The dealership is one of 12 in Massachusetts that have been ordered to close next month as part of a sweeping reorganization of the company ordered by a federal task force. Westminster has mounted an aggressive lobbying campaign — targeting President Obama and the state’s Congressional delegation seeking a reversal or at least an extension of the June 9 shut-down date.

The news — which came last Thursday in a form letter from the car giant’s regional offices in New York —left Lawlor, a Lower Mills native, floored.

“We knew that change was in the air, but we never thought it would be us,” Lawlor said from his desk on Monday. “We are clearly not an underperforming dealership and we don’t meet any of the criteria outlined by the task force.”

Like everyone else in the car business these days, Lawlor says that Westminster has been “surviving, not thriving.” Still, he notes that last year they sold 350 new cars and another 200 used — well above the thresholds outlined by the company.

Now, the dealership has been told to liquidate their entire inventory of cars and parts — worth in excess of $3.5 million — within two weeks. It’s 50 employees — many of them local residents — will be out of work within two weeks.

Westminster appealed to elected officials to aide their case last week— and Mayor Tom Menino leaped into the fray first— blasting off letters to Obama and the delegation. Copies of Menino’s letter are plastered throughout the Morrissey showroom this week.

The letter triggered a response from Chrysler: The first and only phone call from company executives, who commiserated with the three Bickford sons who run the business that their father bought more than 40 years ago. (The elder Bickford, who is in his 80s, is devastated by the news, Lawlor says.) Still, beyond expressing regrets, the company execs said their decision was “final.”

“I guess it was kind of unrealistic to expect the same people who arbitrarily put us on the list to come to their senses overnight, admit their mistake, and remove us from the list,” Lawlor said. “I’m a glass-half-full kind of guy. I’d say our chances are less then 50-50, but they will be zero if we don’t fight it.”

State Rep. Marty Walsh, in Washington, D.C. this week for a labor conference, pressed the dealership’s case to allies as well.

“I am concerned,” Walsh told the Reporter, “because of the loss of jobs, but also about having another huge empty lot on Morrissey. It’s a dangerous precedent in this bad economy.”

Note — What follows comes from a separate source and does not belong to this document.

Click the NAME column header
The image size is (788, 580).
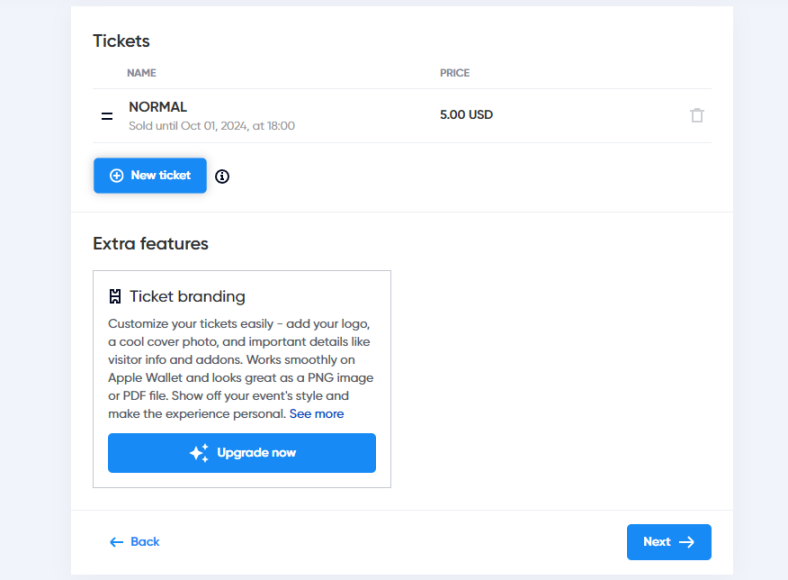click(x=142, y=73)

Megahan Maher, a spokesperson for Congressman Steve Lynch, said Wednesday that his office contacted “Chrysler officials in an effort to discover the factors that were used in determining the criteria by which dealerships were assigned to the ‘rejected list’. Based on the initial explanation by Chrysler the criteria seems to be vague.”

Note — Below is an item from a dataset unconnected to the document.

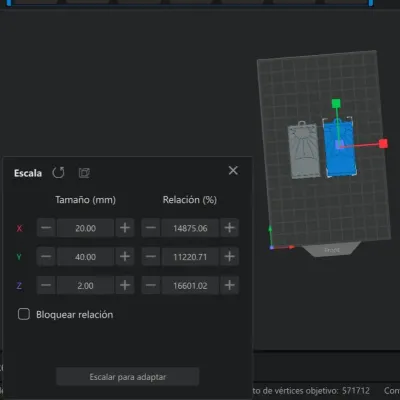Increase Z ratio percentage with plus
This screenshot has width=400, height=400.
pyautogui.click(x=229, y=285)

Maher said that Lynch’s office also has been in contact with representatives of the dealerships in the 9th Congressional District that will be impacted as a result of Chrysler’s decision as well as the Massachusetts Auto Dealers "to determine what options, if any, are available to the rejected dealers.”

Lawlor suspects that there was a more sinister motive in closing one of the city’s few remaining car dealers.

“We don’t know what the selection criteria was for the termination list, but it certainly is difficult to understand why [some others] would make the cut and we wouldn’t. Apparently, for some reason they don’t want to be in the City of Boston. Could it be our inner city location or our diverse customer base? Who knows.”

Update on May 21: In a letter dated May 18, Senators Ted Kennedy and John Kerry co-authored a letter to Treasury Secretary Timothy Geithner in which they voice "serious concerns" about Chrysler's plan. While the letter does not specifically mention Westminster Dodge, the senators write, "We're particularly concerned about the potential closing of Chrysler dealerships that are significantly outperforming the criteria used by the company to justify putting them on the termination list." They urge Giethner to "do everything possible to enable these successful dealerships to remain open."